Em 1974, por censura, o caso deixou de ser divulgado pela imprensa. Surgiram então outros suspeitos, Alfredo Buzaid Júnior (Buzaidinho), filho do ministro da Justiça, Alfredo Buzaid, e de Eduardo Rezende, filho do senador Eurico Rezende, líder do governo na época. Contudo, nada foi comprovado contra os suspeitos. O irmão de Ana Lídia e Raimundo Duque, também foram absolvidos em 1974 devido à falta de provas em relação ao crime.
O caso nunca teve uma solução, o que causa revolta até hoje para os brasilienses, como a bibliotecária Claudia Stocker, 57, que estudou com Ana Lídia.
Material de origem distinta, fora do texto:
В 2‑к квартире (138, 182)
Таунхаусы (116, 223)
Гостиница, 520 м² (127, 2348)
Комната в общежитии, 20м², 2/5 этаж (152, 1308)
Estávamos na primeira série. Ela era uma menina muito carismática, extrovertida, inteligentíssima e não conversava muito. Uma menina linda de cabelos loiros e cacheados e olhos azuis. A sua morte foi um choque para todos naquela época. Eu soube pelo noticiário da TV e com a inocência de criança, não entendia o porquê daquela barbárie. Até hoje, recordo bem dela e me entristece muito, passados 50 anos, este crime permanecer cheio de mistérios e impunidades, mas não esquecido.